↓↓↓

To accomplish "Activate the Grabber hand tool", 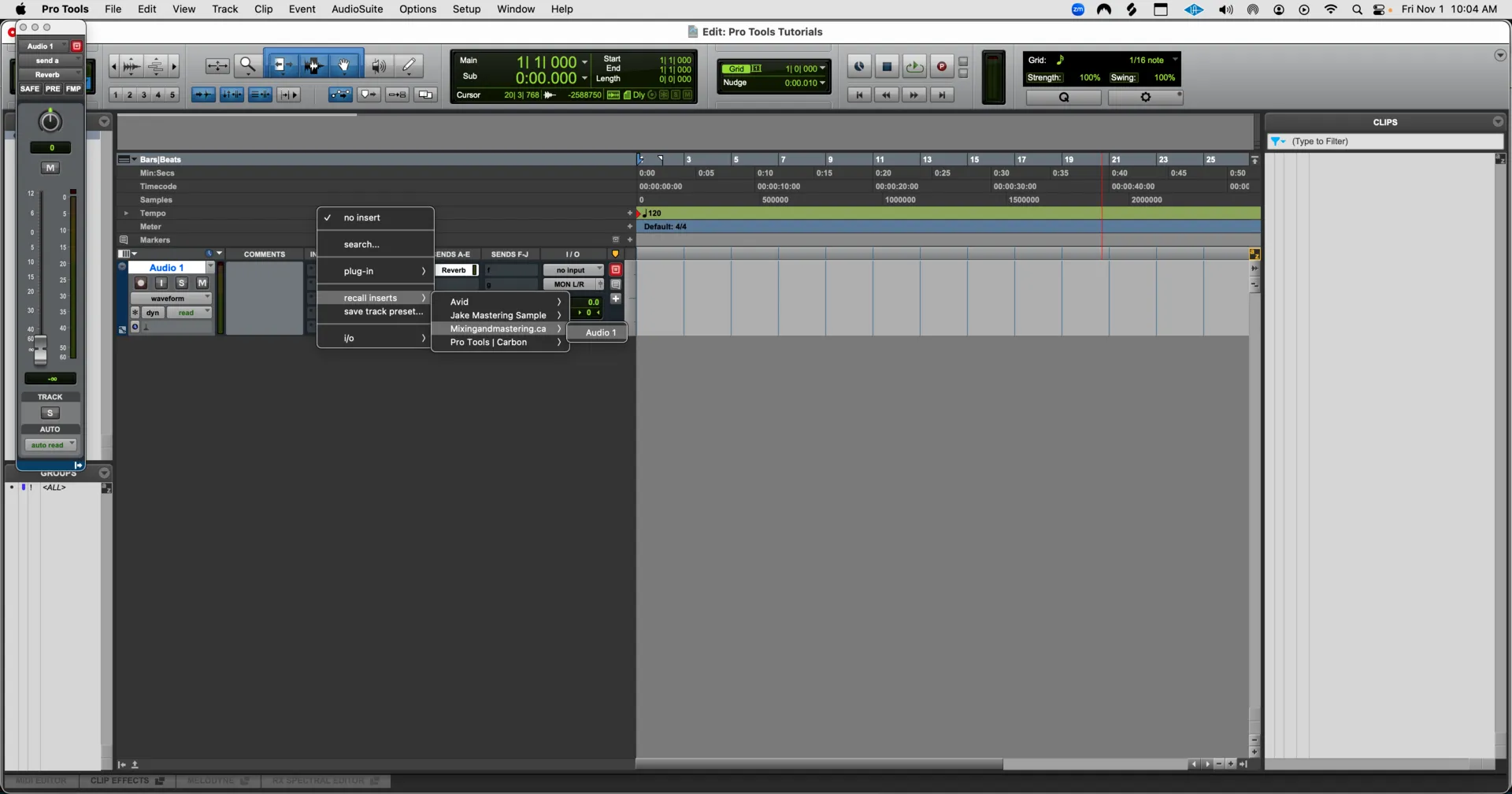I will click(344, 65).
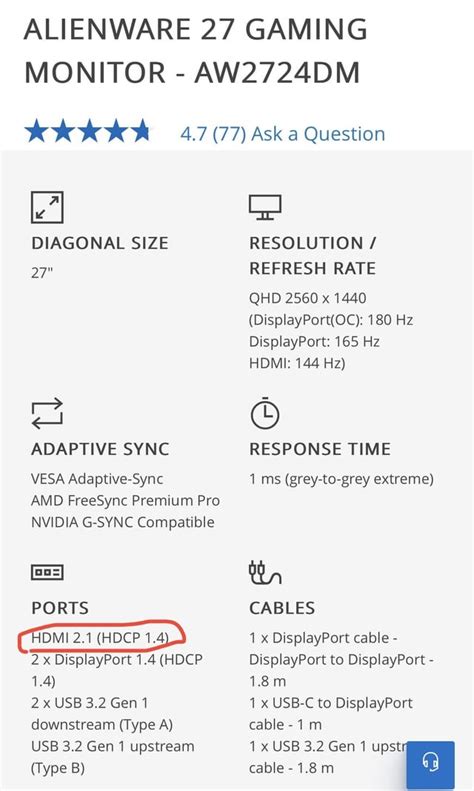Click the PORTS heading
Image resolution: width=474 pixels, height=791 pixels.
(60, 608)
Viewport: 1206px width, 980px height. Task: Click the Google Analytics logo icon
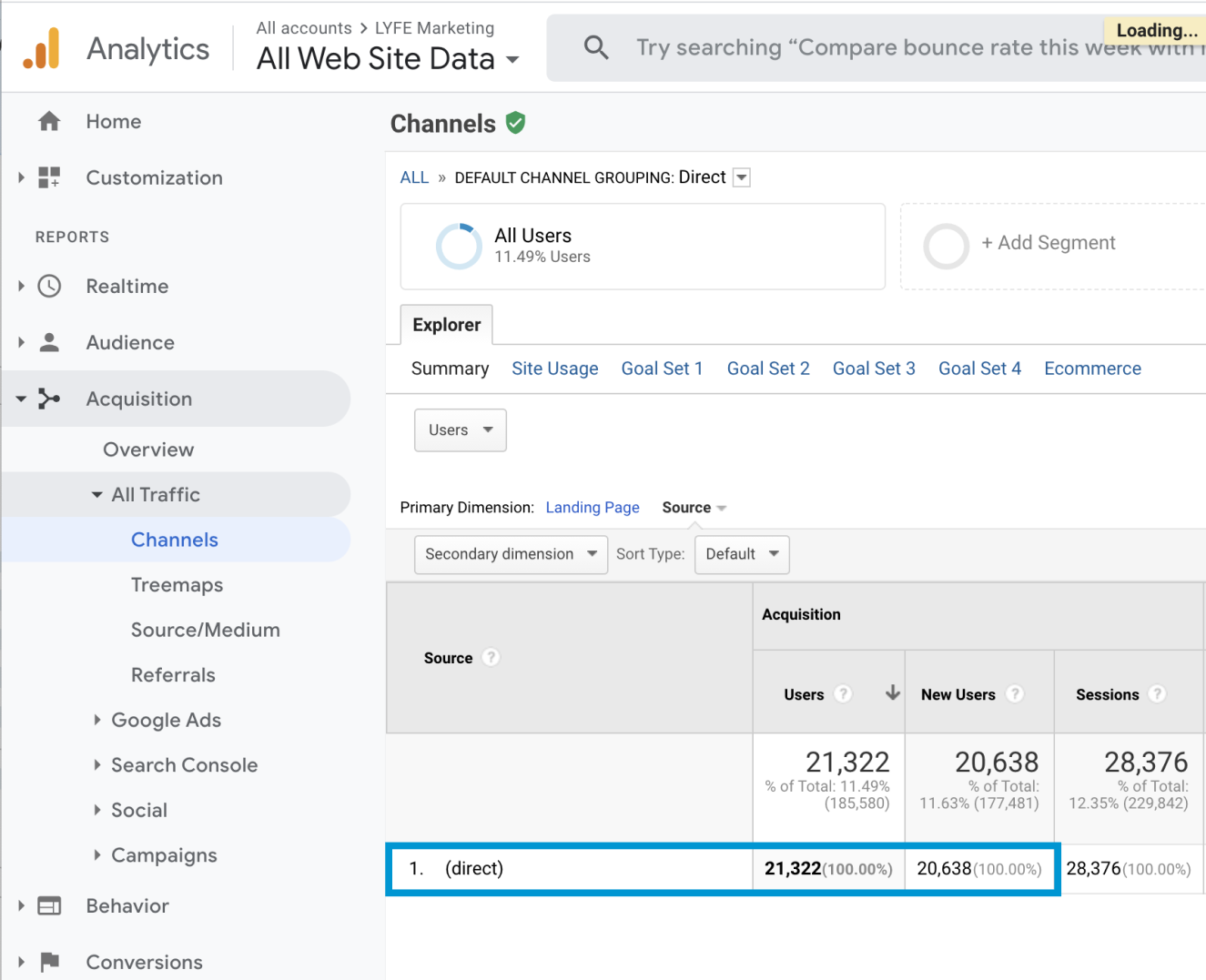point(42,49)
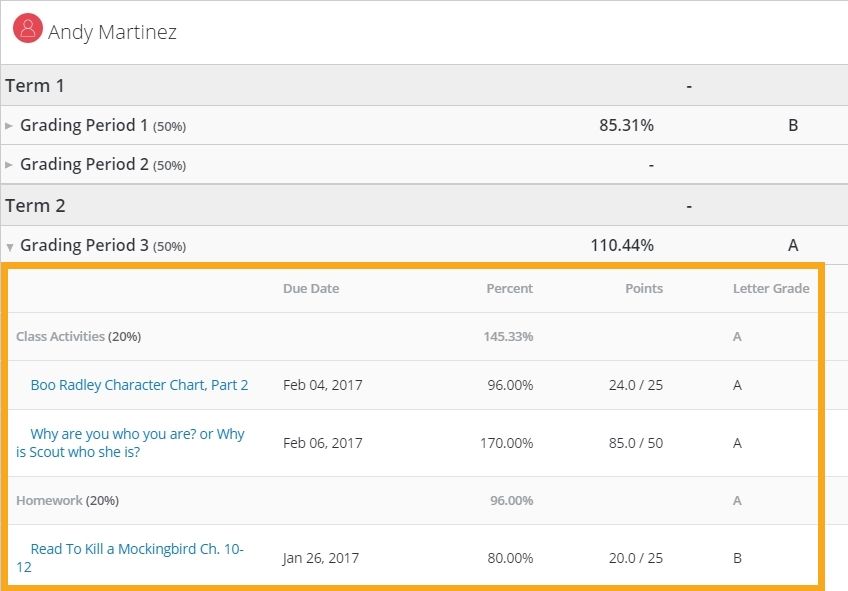Click the 110.44% Grading Period 3 grade
The image size is (848, 591).
coord(622,245)
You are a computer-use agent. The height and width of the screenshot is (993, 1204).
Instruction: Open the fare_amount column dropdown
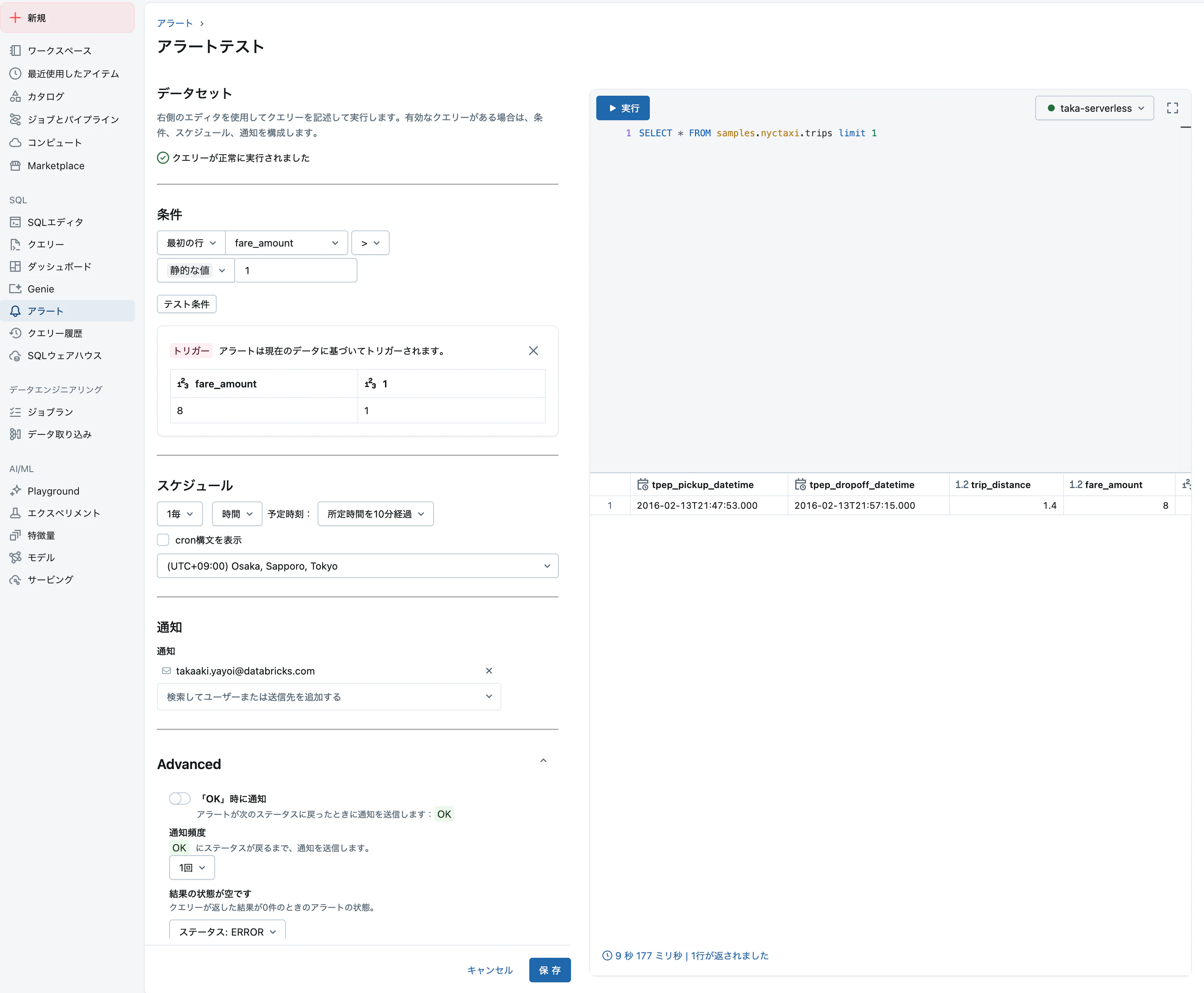click(286, 243)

↑↑↑

## What needs to be done
Copy the items word for word, from the line containing "You are a computer-use" through the end of the items. Leave out the pictures.

## Answer to the problem
You are a computer-use agent. The height and width of the screenshot is (993, 1204).
Instruction: Open the fare_amount column dropdown
click(286, 243)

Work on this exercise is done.